An analysis of nearly 10,000 healthcare search results found an unexpected pattern: sites ranking #1 tend to have fewer entity mentions but significantly more content depth than lower-ranking competitors.
Google’s understanding of entities the people, places, concepts, and things that make up the knowledge graph has become central to how the search engine interprets content. This has led many SEO practitioners to focus on “entity coverage”: mentioning relevant topics, treatments, conditions, and credentials to signal topical authority.
But does comprehensive entity coverage actually correlate with better rankings?

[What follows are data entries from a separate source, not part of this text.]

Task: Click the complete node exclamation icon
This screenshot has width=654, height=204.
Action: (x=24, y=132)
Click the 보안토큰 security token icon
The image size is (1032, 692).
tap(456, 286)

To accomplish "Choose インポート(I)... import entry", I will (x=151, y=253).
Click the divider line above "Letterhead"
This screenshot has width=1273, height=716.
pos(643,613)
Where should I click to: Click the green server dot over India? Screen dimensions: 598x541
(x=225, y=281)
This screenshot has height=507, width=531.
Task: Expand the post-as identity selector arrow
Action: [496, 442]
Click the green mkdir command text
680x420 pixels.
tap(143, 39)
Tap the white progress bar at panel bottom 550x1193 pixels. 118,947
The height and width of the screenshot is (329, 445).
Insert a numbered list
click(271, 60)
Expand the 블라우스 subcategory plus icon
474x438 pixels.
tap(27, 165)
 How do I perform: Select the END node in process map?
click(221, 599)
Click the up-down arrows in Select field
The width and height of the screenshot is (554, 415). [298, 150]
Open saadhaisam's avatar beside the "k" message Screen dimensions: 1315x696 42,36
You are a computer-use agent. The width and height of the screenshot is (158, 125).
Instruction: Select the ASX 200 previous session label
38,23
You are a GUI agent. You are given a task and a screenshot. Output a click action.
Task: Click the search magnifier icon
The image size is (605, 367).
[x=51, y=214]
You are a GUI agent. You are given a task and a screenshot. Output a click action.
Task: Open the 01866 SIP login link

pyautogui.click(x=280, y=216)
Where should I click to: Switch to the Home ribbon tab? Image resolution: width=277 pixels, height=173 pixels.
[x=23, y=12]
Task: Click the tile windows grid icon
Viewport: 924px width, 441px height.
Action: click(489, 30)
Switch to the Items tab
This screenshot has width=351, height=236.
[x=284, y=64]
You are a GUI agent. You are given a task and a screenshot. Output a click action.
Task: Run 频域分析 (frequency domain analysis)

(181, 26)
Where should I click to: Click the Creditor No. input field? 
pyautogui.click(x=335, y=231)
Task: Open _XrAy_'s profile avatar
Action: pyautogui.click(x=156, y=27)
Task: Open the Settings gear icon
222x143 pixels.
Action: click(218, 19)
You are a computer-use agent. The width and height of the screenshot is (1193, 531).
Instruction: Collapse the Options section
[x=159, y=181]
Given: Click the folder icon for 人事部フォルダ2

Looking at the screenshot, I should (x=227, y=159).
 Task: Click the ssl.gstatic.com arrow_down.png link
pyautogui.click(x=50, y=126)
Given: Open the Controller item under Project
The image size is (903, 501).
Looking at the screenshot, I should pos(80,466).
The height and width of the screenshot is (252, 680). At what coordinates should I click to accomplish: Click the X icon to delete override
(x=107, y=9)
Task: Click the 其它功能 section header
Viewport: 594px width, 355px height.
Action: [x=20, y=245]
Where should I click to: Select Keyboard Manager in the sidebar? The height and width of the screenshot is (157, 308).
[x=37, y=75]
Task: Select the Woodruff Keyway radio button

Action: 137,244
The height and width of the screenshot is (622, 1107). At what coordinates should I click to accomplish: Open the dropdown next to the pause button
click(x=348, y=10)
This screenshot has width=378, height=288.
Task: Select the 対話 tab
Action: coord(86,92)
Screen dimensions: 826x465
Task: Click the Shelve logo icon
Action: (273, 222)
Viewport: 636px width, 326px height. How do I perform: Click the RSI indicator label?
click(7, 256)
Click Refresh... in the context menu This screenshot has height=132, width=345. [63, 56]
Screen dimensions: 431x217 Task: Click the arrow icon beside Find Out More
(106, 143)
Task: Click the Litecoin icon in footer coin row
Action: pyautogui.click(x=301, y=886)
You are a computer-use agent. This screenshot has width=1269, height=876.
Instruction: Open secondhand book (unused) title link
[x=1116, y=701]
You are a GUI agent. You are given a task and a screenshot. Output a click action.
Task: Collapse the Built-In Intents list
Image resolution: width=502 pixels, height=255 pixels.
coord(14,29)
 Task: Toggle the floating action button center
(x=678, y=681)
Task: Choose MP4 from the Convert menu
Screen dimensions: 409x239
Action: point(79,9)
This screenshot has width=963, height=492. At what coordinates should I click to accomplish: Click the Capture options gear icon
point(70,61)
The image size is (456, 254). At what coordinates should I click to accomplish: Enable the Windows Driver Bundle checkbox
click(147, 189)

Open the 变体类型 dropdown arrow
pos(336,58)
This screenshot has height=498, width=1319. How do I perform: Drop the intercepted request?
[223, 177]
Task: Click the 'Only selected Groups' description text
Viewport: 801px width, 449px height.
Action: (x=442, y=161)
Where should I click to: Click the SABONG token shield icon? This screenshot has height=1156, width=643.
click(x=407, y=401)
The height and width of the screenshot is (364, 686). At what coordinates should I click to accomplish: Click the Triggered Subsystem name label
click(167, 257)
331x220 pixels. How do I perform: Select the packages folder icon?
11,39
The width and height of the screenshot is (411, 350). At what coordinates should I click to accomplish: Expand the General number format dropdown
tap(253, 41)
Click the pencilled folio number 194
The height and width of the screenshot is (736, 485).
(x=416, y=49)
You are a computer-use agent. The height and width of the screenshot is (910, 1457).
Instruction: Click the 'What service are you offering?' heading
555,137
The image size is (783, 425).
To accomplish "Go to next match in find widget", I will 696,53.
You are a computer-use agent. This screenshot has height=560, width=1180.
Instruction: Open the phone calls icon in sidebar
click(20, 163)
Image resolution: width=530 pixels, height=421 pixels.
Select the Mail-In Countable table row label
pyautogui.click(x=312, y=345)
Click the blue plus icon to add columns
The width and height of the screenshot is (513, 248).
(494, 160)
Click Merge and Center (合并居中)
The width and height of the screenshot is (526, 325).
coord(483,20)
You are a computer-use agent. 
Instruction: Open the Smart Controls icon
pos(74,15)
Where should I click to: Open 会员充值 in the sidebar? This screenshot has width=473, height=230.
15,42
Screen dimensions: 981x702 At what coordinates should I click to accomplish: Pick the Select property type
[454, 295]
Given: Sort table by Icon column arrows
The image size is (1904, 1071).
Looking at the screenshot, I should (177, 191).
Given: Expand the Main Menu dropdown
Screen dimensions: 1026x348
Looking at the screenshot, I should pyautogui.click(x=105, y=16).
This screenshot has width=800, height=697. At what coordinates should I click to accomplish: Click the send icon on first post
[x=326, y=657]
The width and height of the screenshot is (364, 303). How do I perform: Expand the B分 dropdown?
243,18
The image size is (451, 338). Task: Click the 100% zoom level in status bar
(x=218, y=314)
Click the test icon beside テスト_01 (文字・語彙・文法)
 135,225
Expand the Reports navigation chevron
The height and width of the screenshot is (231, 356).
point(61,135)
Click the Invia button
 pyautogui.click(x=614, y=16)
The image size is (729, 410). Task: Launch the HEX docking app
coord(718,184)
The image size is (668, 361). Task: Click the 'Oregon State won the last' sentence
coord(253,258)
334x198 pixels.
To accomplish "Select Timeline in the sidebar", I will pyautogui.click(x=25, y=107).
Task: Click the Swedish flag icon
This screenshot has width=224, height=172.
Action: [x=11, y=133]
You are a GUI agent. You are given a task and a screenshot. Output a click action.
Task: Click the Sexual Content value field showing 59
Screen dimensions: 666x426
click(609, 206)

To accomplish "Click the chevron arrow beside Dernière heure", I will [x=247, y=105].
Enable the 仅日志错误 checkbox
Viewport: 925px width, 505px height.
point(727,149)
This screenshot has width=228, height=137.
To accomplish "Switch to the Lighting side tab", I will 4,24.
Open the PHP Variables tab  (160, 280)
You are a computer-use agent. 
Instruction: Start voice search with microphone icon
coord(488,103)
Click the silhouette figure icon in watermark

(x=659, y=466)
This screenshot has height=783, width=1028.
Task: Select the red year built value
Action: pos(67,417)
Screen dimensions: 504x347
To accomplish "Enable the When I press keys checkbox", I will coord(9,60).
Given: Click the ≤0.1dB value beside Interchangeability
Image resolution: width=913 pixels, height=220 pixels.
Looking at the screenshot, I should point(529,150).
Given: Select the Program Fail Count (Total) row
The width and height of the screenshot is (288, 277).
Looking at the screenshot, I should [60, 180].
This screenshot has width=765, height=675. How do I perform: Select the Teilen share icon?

To test this, we analyzed 999 healthcare search queries, examining 9,879 search results across 2,110 domains and crawling 25,781 individual pages. The findings challenge some common assumptions about what separates Position #1 from the rest of the first page.
Methodology
Data Collection
The dataset focused on the healthcare and addiction treatment vertical:
Queries: 999 healthcare-focused search queries, split between local intent (70%, such as “rehab centers in Phoenix”) and informational intent (30%, such as “signs of alcohol withdrawal”).
SERP Data: Positions 1-10 for each query, collected via ScrapingDog API in December 2025.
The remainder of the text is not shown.